Short Read

The Future of the Film Industry

The Godfather is regarded as the greatest film of all time, or at least it is according to a 2014 list by the Hollywood Reporter, but could a film like that be made today and be as successful as it was in 1972? In their heyday prior to the turn of the century, independent films such as The Godfather, Pulp Fiction and The Blair Witch Project ruled supreme across the globe, grossing $259 million, $213 million and $250 million worldwide respectively (not adjusted for inflation). However, since the beginning of the 00s, we’ve seen production of indie films dry up and drop by over 50%. How and why has this happened?

Films are made in the three-step process of production, distribution (making the film available for the audience) and exhibition (the retail branch of the industry in which the film is screened). The relatively rigid process can be altered or hampered by either changes in technology or by a sudden financial crash.  Both of these instances have occurred in the last 15 years, with the financial crisis of 2008 (and now 2020), and the introduction of streaming services such as Netflix and Amazon Prime. Both of these have greatly impacted the production of independent films.

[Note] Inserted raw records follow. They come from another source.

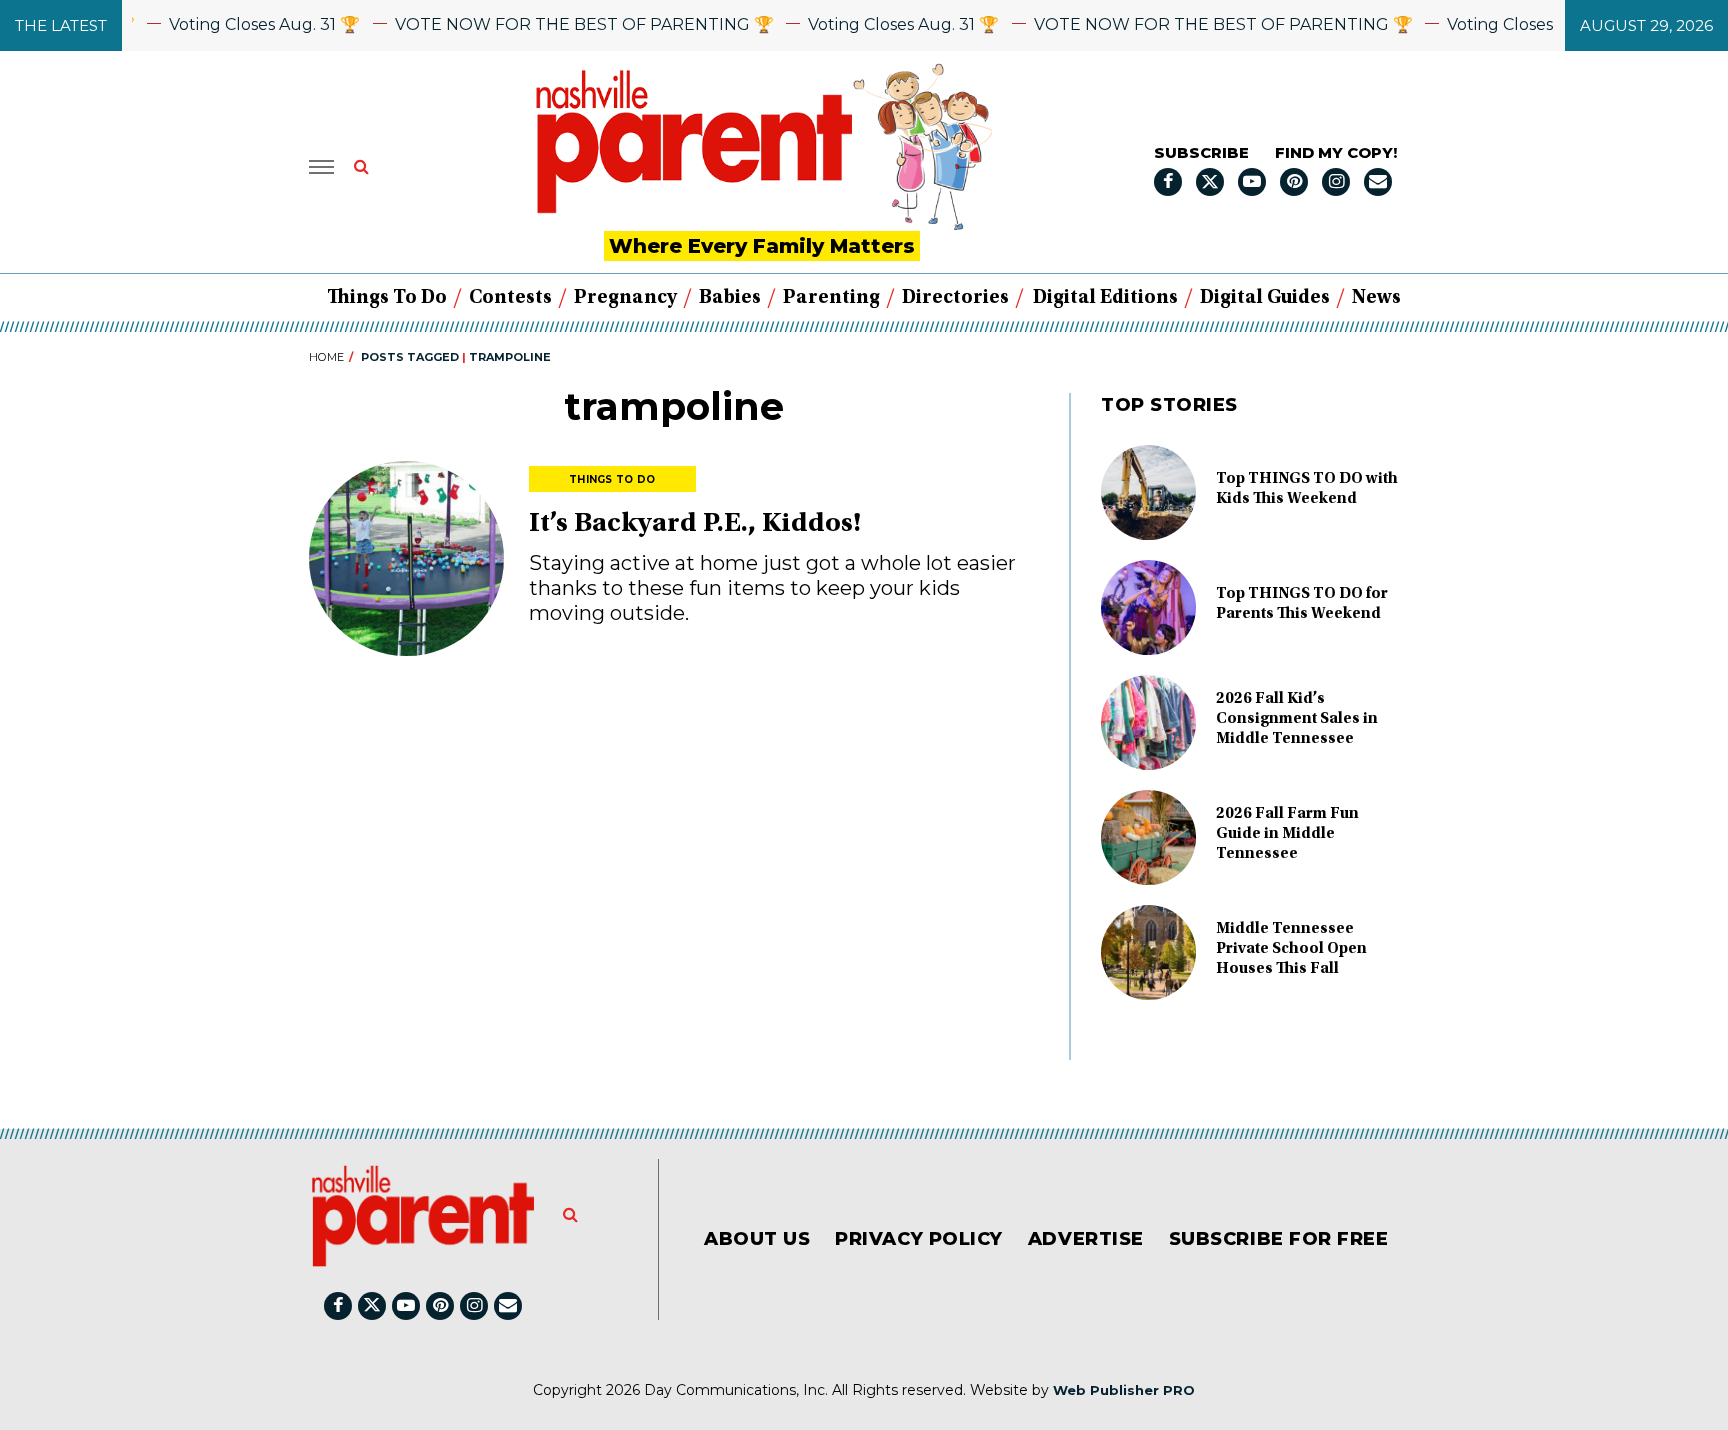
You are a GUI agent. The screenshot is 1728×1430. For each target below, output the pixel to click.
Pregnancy (625, 298)
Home (326, 357)
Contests (510, 298)
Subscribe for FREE (1279, 1239)
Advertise (1086, 1239)
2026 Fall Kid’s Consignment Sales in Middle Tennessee (1297, 719)
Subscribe (1201, 152)
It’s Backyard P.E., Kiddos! (695, 525)
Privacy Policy (919, 1239)
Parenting (831, 298)
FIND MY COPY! (1336, 152)
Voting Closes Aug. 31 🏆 (242, 24)
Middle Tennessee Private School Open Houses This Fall (1291, 949)
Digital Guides (1265, 298)
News (1376, 298)
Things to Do (387, 298)
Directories (955, 298)
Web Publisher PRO (1124, 1390)
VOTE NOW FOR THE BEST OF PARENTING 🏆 (561, 24)
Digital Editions (1105, 298)
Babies (730, 298)
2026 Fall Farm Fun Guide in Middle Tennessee (1287, 834)
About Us (757, 1239)
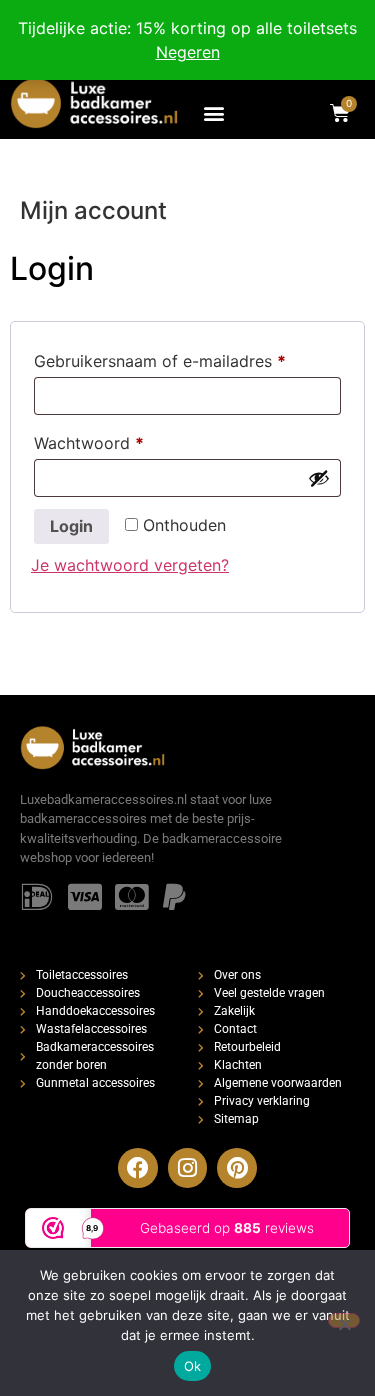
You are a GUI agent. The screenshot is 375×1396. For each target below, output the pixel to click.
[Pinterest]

As a result of the 2008 financial crisis, major studios, such as Warner Brothers, closed their specialty divisions to limit costs (for example Warner Independent Picture Unit, Miramax and Picturehouse), which were the principle source of financing for independent film makers. With no financial backing there was a severe drop in independent film production. In the UK from 2007 to 2018, spending on Indie films fell by 50%, and from 2018 to 2019, spending fell by another £175 million (45%). In the last year we’ve also seen UK independent films with a budget of over £500,000 drop from 94 to 49 (a 52% drop). With money now harder to raise, independent producers are struggling to attract big name actors and so have been forced into a downward spiral where a film is lower budget. This makes it harder to advertise due to the lack of finances, as it is seen as a smaller project, leading to the film struggling to break even.

To fill this void, we’ve seen the rise of the studio film, better known as the blockbuster. These survived and prospered following the crash as they are made and backed by the industry powerhouses such as Disney or Universal and so are somewhat immune to a crash. In 2019, a record 9 films grossed over $1,000,000,000 and since the crash, 43 of the 50 highest grossing films of all time have been made, and are all studio films. This rise is not all that surprising; studio films gross more and as a whole are more consistent at the box office than independent films. This is because the blockbuster’s target market are 15-24 year-olds, who account for 27% of cinema attendance and spending.

Currently, we are at a crossroads for the independent film. Again, they are struggling to survive, but this time it’s due to a global pandemic. All studios are having to pay-off producers, networks and production venues for delays stretching back to the  suspension of filming on the 20th of March at the latest, with a two-month delay shrinking a film’s budget by upwards of 20%. Studios hope to minimise losses through insurance pay-outs which, with thousands of claims pouring in, are unlikely to be payed due to the unique circumstances. This puts independent films at risk of cancellation, as they don’t have the financial capability for a legal battle with insurers, unlike the major studios. Similarly, when filming does commence, insurance is needed in case of an internal Covid-19 outbreak. Due to its likelihood, insurers are reluctant to guarantee pay-outs, a move which will lead to the cancellation of more films with a weaker financial backing, most likely independents.

So, to answer the question, could The Godfather be made today and be as successful as it was in 1972? Well, yes, it has already happened. Martin Scorsese’s drama The Irishman was released last year and was a hit, nominated 10 times at the academy awards. The film is a Netflix original and was bankrolled by the company after numerous studios turned it down due to its rumoured $175 million budget. Scorsese said he turned to Netflix out of “desperation” as the trade-off for creative freedom with the film was the limited time in the theatres it would have before being uploaded to Netflix. The film was in cinemas for three weeks, making it eligible for the Oscars, and grossed $7 million in that time, a figure that is dwarfed by hundreds of studio films last year.

So, while it may be cliché, there is light at the end of the tunnel for independent films. In coming years more indie films will be bought, financed and streamed by streaming services and, if this is profitable for the streamers, we may even see a resurgence in the independent film.